More than 80% of all data in a company is unstructured information. This includes emails, word documents, paper documents, images, web pages, videos and hundreds of additional formats. Unfortunately, attempts to use this immense and strategic resource often fail because many businesses lack the requisite technology to understand and effectively utilize content that resides outside of traditional structured databases.
The question is: what to do to understand this unstructured information? And the solution is offered by automatic indexation! Or, in other words, how to structure unstructured data.
FRANCE24, uses some of the audiovisual indexation tools of Autonomy - a leading company in automatic indexation - for its archive system. Thanks to these tools, through video and audio analysis, documentary files are automatically filled out as soon as they are created. Then FRANCE24 archivists complete the files. The goal is to provide users with as much information as possible before any human intervention!

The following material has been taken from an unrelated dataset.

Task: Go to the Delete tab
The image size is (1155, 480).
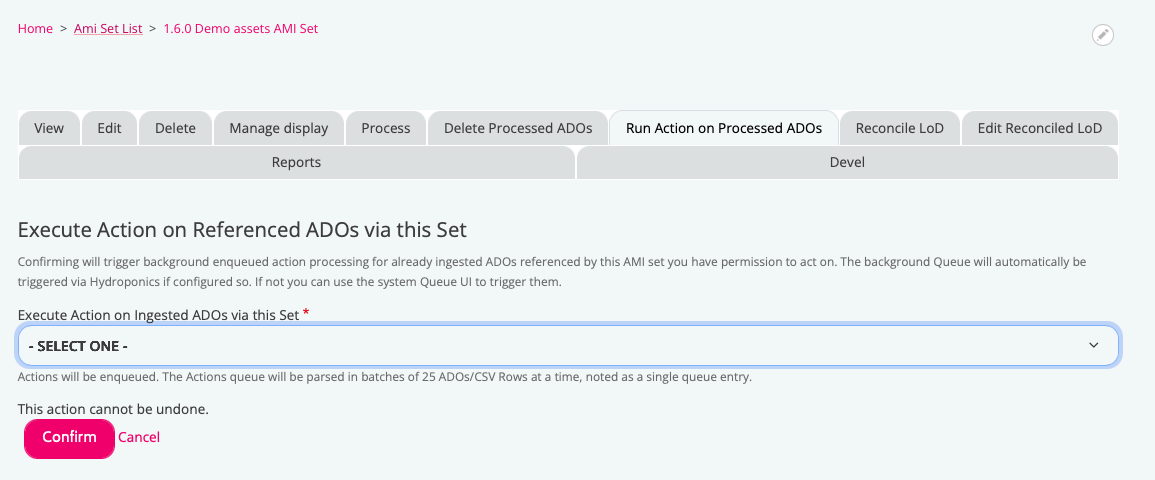Action: point(175,128)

The automatic indexation used in FRANCE24 consists of several technological solutions:
- Speech recognition: each video’s audio is analyzed, extracted, and indexed with the TimeCode. Even if this “speech to text” functionality is not perfect, it allows the extraction of some of the video’s concepts without any human intervention.

- The Automatic Scene Detection automatically generates a storyboard, that is to say a succession of shots that represent the video. Each time a transition is recognized a shot is captured. Just in a glance, users know what the video is about.

- Letter recognition: the system analyzes each image in order to detect letters or words inside the videos. So you can automatically catch the name of a guest in a program that appears on screen.
So that is what FRANCE 24 uses, but you can add many other functionalities:
- Speaker tone recognition: first we train the system with the tone of the people speaking who we want to be recognized. Then the system can analyze the videos and be able to tell which speaker is talking when in the video! Great functionality when, in a debate, you search for some specific sentences of one of the panelists.
- Face recognition: using the same method, we train the system with the faces of the people we want to be recognized in the videos. Then the system can analyze the videos and tell who are the people in the video and when they appear!
Impressive
You could create a great buzz about that if you had a sample of video, something like the latest embedded video with:
- The unedited speech to text result,
- Automatic Scene Detection,
- Letter recognition.
Random thoughts:
+ Do you use it for SEO purposes?
+ What is the video editing workflow?
+ Did you try to fussy-match teleprompter's text of the news presenter with the video to have clean text?
Could this technologies also be used to manage UGC like video comments?
Sorry for not answering
Sorry for not answering sooner but, as most people do in Summer, I was on holidays! :)
In addition to what I wrote in the article and to answer to your questions:
I unfortunately do not manage to capture a video to show how it works in our archive system : I am trying to find a tool to capture videos on my screen but unsuccessfully until now.
Here is our workflow:
FRANCE24 archivists select and send the videos they want to archive through an editing software (Avid Newscutter). Then, Autonomy servers automatically scan them in order to generate some primary metadatas : the speech-to-text, the storyboard and the letter recognition (all time-coded)
Once this automatic indexation is done, a file is created that the archivists can complete : for now, we can describe better than a human eye!
And all the files can be consulted through a video search software based on an autonomy search engine (IDOL).
So, for the moment, we only uses it in order to find more easily our archive videos.
Your idea to fussy-match teleprompter's text of the news presenter with the video to have clean text is a really good idea but a little bit tricky to implement!
The first step we have done is that the archivists copy-paste the scripts of the videos during the manual indexation step: So we have both the speech-to-text, approximative but linked with the time code, and the script, perfect match but not linked with the time-code.
Speech and ROI
Nice to see that a french TV is investigating in speech recognition technologies to index, make them searchable, and overall monitize videos.
My (small) company in working in this field since 2006 and we are providing consulting and speech recognition solutions for Video SEO (VSEO).
I have a question reguarding your projects with MS and Autonomy, how did you calculate your ROI ?
Thanks for your response,
Regards
Thierry MICHEL
Senior IT Consultant